En terminant, le Délégué général du Québec à Dakar a annoncé que « la volonté du Québec d’être un joueur important en Afrique est appuyée par une stratégie de positionnement qui sera bientôt dévoilée ».

« Historiquement, l’approche du Québec en Afrique comportait surtout des interventions en matière de solidarité et de coopération internationale, a-t-il fait valoir. Depuis quelques années, on est passé d’une diplomatie d’influence à une diplomatie économique.
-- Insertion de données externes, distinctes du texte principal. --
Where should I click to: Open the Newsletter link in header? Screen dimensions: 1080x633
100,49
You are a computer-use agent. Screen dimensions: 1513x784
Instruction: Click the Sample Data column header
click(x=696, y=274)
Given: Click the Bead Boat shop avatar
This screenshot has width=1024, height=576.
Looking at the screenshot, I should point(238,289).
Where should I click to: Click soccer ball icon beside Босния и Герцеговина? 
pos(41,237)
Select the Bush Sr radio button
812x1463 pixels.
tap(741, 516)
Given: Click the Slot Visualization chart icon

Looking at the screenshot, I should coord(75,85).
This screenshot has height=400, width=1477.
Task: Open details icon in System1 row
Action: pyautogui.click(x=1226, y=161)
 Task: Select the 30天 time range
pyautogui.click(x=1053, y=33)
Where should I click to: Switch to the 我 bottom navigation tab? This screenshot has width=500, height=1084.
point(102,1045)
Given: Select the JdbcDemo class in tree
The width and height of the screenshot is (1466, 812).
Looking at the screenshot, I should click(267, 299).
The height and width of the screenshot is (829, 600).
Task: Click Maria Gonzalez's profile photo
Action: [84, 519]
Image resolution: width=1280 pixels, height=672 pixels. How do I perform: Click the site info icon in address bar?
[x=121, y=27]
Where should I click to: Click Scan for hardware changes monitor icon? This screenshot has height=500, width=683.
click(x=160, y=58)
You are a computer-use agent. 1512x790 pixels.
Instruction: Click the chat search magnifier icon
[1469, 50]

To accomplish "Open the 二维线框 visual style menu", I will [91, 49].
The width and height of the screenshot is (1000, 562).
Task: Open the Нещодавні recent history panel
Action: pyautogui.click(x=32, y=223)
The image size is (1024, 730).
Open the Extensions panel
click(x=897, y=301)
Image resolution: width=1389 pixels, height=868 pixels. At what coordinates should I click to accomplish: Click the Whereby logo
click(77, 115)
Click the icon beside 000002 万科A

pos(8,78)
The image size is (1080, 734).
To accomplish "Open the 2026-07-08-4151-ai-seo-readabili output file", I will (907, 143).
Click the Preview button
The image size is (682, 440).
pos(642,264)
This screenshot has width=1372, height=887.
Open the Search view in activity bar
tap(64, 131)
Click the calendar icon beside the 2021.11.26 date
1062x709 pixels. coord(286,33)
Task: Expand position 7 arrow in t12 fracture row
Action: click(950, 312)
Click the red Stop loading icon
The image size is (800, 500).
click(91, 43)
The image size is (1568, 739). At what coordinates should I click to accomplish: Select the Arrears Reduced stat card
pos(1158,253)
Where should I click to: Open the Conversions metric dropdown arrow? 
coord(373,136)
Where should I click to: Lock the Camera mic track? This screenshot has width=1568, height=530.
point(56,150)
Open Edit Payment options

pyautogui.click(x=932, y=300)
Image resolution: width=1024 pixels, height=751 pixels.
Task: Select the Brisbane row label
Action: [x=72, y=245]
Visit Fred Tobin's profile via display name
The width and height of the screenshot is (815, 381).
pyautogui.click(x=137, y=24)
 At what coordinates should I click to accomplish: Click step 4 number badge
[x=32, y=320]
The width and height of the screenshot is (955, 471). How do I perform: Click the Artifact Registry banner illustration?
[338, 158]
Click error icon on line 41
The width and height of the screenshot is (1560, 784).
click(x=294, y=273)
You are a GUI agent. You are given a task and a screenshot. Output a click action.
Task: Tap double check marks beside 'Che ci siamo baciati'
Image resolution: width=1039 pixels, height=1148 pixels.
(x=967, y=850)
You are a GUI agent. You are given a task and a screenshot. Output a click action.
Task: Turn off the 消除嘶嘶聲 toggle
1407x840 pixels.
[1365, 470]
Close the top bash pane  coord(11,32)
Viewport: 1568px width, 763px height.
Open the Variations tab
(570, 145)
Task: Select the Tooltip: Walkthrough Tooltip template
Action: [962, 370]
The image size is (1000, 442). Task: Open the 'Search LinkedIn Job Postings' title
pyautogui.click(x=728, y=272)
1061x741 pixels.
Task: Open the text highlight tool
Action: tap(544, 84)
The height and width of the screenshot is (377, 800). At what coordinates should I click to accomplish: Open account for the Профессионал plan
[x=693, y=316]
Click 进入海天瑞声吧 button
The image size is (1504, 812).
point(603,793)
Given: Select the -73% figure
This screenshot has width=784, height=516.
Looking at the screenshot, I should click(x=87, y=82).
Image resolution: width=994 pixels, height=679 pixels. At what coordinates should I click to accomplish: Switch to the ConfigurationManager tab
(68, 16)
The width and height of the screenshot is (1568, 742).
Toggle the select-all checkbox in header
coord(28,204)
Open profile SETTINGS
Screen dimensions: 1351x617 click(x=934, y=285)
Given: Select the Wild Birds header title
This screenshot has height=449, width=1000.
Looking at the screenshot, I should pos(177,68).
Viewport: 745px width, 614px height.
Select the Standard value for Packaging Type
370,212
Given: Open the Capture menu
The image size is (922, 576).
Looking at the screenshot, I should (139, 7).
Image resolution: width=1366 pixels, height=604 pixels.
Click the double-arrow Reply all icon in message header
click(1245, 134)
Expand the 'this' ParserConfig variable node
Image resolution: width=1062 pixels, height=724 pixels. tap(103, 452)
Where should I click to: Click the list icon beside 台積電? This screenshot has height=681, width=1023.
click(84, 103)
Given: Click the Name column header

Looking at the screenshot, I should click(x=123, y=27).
Dans les représentations à l’étranger, vous avez des gens qui sont à l’affût des opportunités économiques et qui prennent leur bâton de pèlerin pour créer des contacts et alerter les entreprises québécoises. »

 

Fintechs et capital privé

Le rôle crucial des innovations technologiques dans le domaine financier a aussi été souligné par les experts invités par le CÉRIUM. « La fintech recèle un grand potentiel de développement économique et d’inclusion financière », a fait valoir Oumar Diallo, directeur de la fintech et de l’innovation à l’Autorité des marchés financiers (AMF) en précisant que l’accès à des services financiers adaptés a un impact sur les revenus et les dépenses des consommateurs africains.

Il a toutefois noté qu’il faut « faire preuve d’inventivité » pour être en mesure de livrer les mêmes services qu’en Amérique du Nord. Entrent en scène les solutions bancaires qui tirent avantage des téléphones mobiles, extrêmement répandus sur le continent. « Il faut encourager activement les start-up locales, dont certaines sont fondées par la diaspora », a déclaré Oumar Diallo en donnant l’exemple de Yulcom Technologies.

Début février, cette firme montréalaise dirigée par Youmani Jérôme Lankoandé, originaire du Burkina Faso, a signé une entente avec Développement international Desjardins. L’objectif est « de concevoir une offre de service numérique enrichie » destinée à soutenir l’inclusion financière des populations marginalisées dans les pays en développement et émergents.

Le directeur fintech de l’AMF a également rappelé qu’« il y a beaucoup d’intervenants du secteur privé qui investissent et qui prennent des risques » en Afrique et qu’« il ne faudrait pas sous-estimer l’impact du capital privé dans la manière dont les choses évoluent sur le continent ».

D’ailleurs, le fonds d’investissement Partech Africa a calculé qu’en 2020, 359 levées de fonds en capital de risques ont été réalisées par 347 start-up africaines, pour un financement total de près de 1,5 milliard de dollars américains. Près de 25 % de ces financements visaient les fintechs, suivis par l’agritech, la logistique et la mobilité.

 

« Dans le domaine minier, l’image est assez lugubre »

Les ressources naturelles dont regorge le continent africain ont également été abordées, principalement sous l’angle des problèmes de corruption, du manque de transparence et des impacts environnementaux.

« C’est un peu dangereux de penser que les relations entre le Canada et l’Afrique sont toujours positives ; dans le domaine minier, l’image est assez lugubre : les compagnies minières canadiennes – qui sont les plus nombreuses sur le continent – sont accusées de beaucoup de torts », a tenu à nuancer Nadège Compaoré, professeure adjointe en relations internationales à l’Université de Toronto.

La spécialiste des questions minières et pétrolières en Afrique a souligné que le gouvernement fédéral « a commencé à se rendre compte » de cet enjeu il y a quelques années. Une Stratégie de responsabilité sociétale des entreprises pour les sociétés extractives canadiennes présentes à l’étranger a ainsi été annoncée par Ottawa en 2009, puis révisée en 2014.

Néanmoins, comme l’a fait remarquer Iya Touré, « les ressources naturelles africaines pourraient faire l’objet d’un colloque à part entière ».